Written instruction
Copy out every line of the data below without changing anything.
— Begin Provided material —
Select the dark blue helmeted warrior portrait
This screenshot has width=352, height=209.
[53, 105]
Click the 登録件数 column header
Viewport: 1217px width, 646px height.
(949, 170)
— End Provided material —
Expected output
Select the dark blue helmeted warrior portrait
This screenshot has width=352, height=209.
[53, 105]
Click the 登録件数 column header
Viewport: 1217px width, 646px height.
(949, 170)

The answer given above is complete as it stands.